Thursday, April 20, 2006

Full SubHistogram and Overlay Data Files

I've posted the full data files (45-88MB each) here: ftp://ftp.cs.umd.edu/pub/farrell/ .

The INDEO_BW21_crouch video was too large to do all at once and I have not yet run it in two parts. I'm not certain that there will be a way to ever get it into one array, but I think we can automate the loading of one file (first half of frames), clearing that and then loading the second half.

Thursday, April 13, 2006

The data that we currently have

* Local(1) - 721MB INDEO (8:15+2:30 sticks) -
* Local(3) - 154MB INDEO (1:45+1min sticks) - SubRegionHists: INDEO_BW40_crouch.mat
* Local(4) - 133MB INDEO (1:55+20sec sticks) - SubRegionHists: INDEO_BW48_crouch.mat
* Local(5) - ??? INDEO
* HD(3) - 845MB DV (3:11+shift) - SubRegionHists: CC_04223.mat
* HD(5) - 950MB DV (4:17) - SubRegionHists: CC_02650.mat

Wednesday, April 12, 2006

Subregion Histograms


Here are a few subregion histograms to look at from the video I'd been working with. I was trying to show some representative cases (top no bird, bottom with bird), but the top right one actually has some bird around frame 400 (oops). The key thing though is the left ones are dark background, the right ones are the straw background.

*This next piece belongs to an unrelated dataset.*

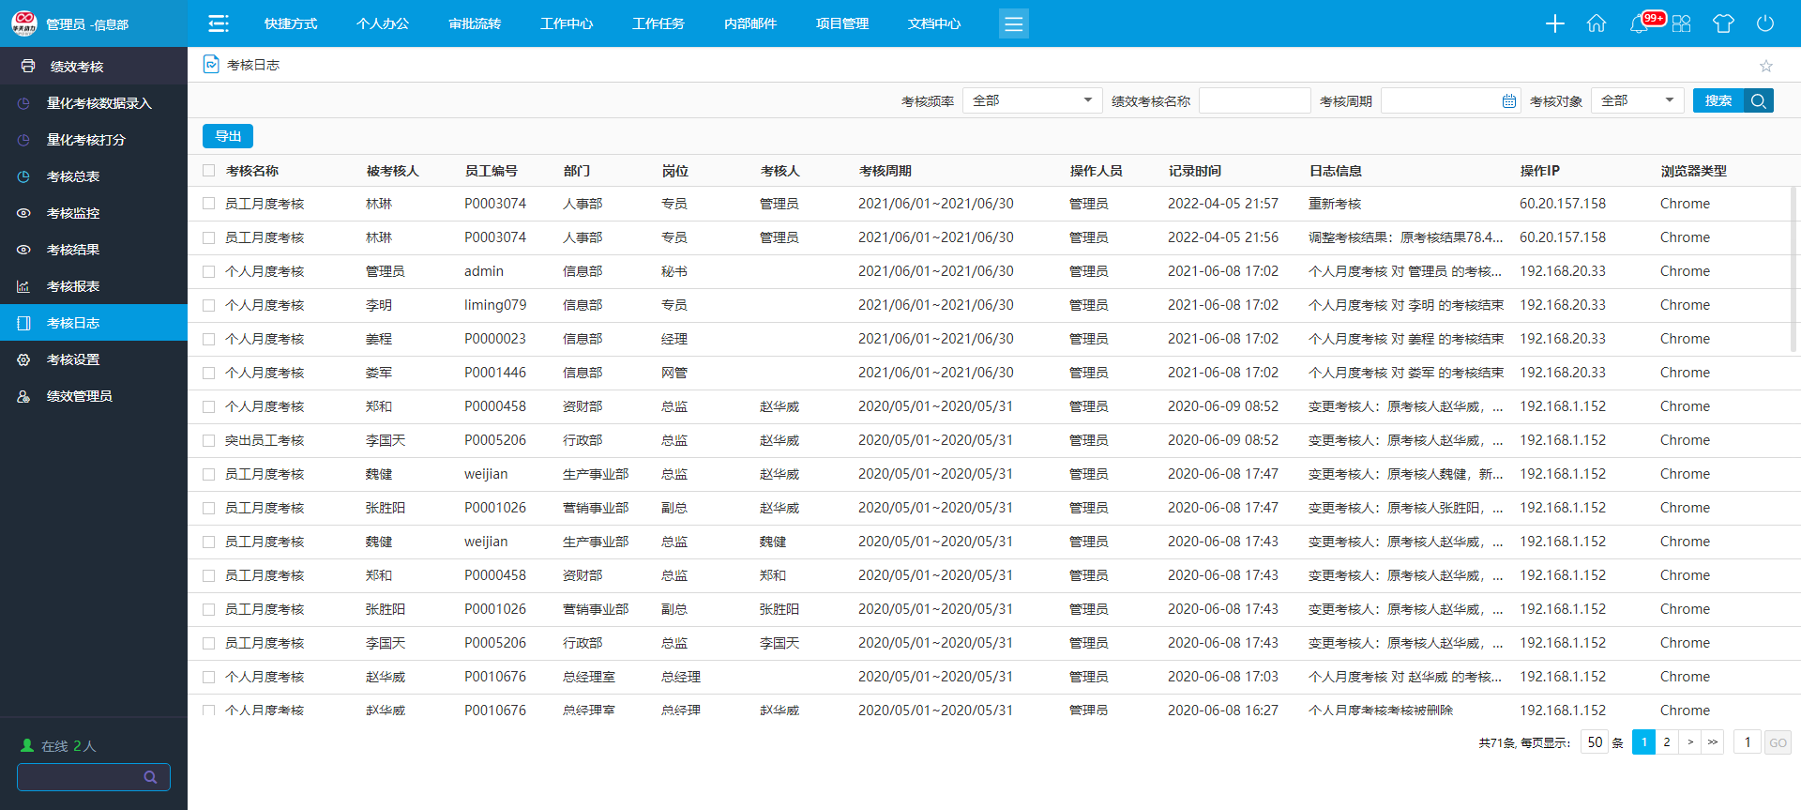The width and height of the screenshot is (1801, 810).
Task: Toggle the sidebar collapse hamburger icon
Action: pos(219,23)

I need to look at a few more and look again at these more closely, but I figured I'd post them so you could look too. The code to generate them is easy if you've already gotten the sub-region hist structure, in my case simply:

mesh(reshape(subHists(SUBREGROW,SUBREGCOL,:,:),[NIMGS NBINS]));

Saturday, April 08, 2006

Cluster Distance Metrics


Here are a few different cluster distance functions:

The first one is the Euclidean distance between the two centers (in 64-dims).

The second and third column take a mean subregion image over all samples from each of the two clusters. The second column determines distance as the absolute value of the summed difference over all 1600 pixels between these mean. The lower image in the column is the upper with each pixel raised to the 0.25 power to see what's in the dark better (perhaps log would've been better, but anyway). The third column is the SSD between these to mean cluster images. And the image below is the sqrt of each pixel in the upper again to see the low distances better.

Compare these to the variance plot posted previously.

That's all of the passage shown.